▶ **PASSAGE SHOWN**
4) Limiting on a doctor’s time: In private practice, a doctor’s goal is to maximise the time spent with his patients or at least increase the number of patients he sees on a daily basis. If his time is divided between attending to patients and maintaining their records, it limits his ability to spend to devote more time to caring for more patients, which resultantly makes his practice, less profitable.

5) Unreadable prescriptions: One of the most common complaints patients have is the illegibility of their doctor’s handwriting. An illegible prescription can often impede a patients ability to get the appropriate medication and definitely hamper the recovery cycle.

6) Data exists in isolation: In one lifetime, a patient could have several doctors. This also means that his medical history is then spread out and possibly duplicated in several places, or relevant information exists in isolation. This makes accurate diagnosis next to impossible, especially in the case of switching doctors.

DMRs and their functional benefits

Digital Medical Records open up a whole world of convenience and practical efficiency to the medical practice. The following are the functional benefits of DMRs.

1) Ease of access: This simply means that a physician has a patient’s entire medical history at his fingertips and doesn’t need to rely on his memory, reducing the chance of misdiagnosis exponentially.

2) More systematised records: Given that a paper based record is quite a cumbersome task to maintain, a DMR is easy to edit, add to and maintain a comprehensive record of a patient’s medical history.

▶ **MATERIAL SHOWN**

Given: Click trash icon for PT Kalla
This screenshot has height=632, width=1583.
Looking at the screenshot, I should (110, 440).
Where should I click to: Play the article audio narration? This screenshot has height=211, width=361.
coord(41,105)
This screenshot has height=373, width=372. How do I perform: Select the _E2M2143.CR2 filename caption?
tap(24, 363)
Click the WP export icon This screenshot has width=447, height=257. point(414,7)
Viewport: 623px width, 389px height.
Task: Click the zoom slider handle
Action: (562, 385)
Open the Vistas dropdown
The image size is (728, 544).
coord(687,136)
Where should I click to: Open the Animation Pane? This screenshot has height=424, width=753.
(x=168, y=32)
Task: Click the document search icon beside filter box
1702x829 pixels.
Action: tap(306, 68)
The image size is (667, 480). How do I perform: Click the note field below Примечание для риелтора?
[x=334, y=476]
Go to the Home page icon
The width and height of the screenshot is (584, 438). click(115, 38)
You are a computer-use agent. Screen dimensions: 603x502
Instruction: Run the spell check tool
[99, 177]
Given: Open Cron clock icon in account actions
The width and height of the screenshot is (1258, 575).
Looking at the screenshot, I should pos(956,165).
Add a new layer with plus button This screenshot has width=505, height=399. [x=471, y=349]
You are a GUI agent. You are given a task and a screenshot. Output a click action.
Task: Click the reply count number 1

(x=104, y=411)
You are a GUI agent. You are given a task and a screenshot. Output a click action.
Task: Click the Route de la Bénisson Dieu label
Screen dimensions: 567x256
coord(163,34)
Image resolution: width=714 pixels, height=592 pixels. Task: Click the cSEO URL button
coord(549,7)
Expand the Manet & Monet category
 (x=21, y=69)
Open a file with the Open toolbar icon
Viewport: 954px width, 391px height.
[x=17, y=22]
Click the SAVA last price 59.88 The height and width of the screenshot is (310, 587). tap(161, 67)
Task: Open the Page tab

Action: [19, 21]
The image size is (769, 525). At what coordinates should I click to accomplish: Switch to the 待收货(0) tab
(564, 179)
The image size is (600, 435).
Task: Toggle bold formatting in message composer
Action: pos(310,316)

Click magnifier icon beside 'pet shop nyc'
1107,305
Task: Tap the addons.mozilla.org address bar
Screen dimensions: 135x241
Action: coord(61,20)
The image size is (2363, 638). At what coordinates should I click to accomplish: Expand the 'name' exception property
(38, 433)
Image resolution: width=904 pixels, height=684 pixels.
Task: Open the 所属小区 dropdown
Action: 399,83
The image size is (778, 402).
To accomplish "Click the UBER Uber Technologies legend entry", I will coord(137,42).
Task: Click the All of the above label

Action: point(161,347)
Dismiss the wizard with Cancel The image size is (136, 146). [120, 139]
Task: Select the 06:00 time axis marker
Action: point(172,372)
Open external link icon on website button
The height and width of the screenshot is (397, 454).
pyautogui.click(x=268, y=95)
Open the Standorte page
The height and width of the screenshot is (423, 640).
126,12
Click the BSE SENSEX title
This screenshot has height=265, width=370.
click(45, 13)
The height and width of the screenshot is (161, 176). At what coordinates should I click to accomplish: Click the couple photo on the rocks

▶ **TASK REQUIREMENTS**
1. In the passage on digital medical records, rewrite the text from "5) Unreadable prescriptions: One" up to and including "the recovery cycle.", replacing "handwriting" with "penmanship".
2. Answer these questions from the passage on digital medical records:
(a) What is one of the most common complaints patients have?
(b) What does the ease of access that DMRs offer reduce?
(c) What makes accurate diagnosis next to impossible?

▶ **COMPLETED EXERCISE**
1.
5) Unreadable prescriptions: One of the most common complaints patients have is the illegibility of their doctor’s penmanship. An illegible prescription can often impede a patients ability to get the appropriate medication and definitely hamper the recovery cycle.

2.
(a) The illegibility of their doctor's handwriting.
(b) The chance of misdiagnosis.
(c) A patient's medical history being spread out and possibly duplicated in several places, or relevant information existing in isolation, especially when the patient switches doctors.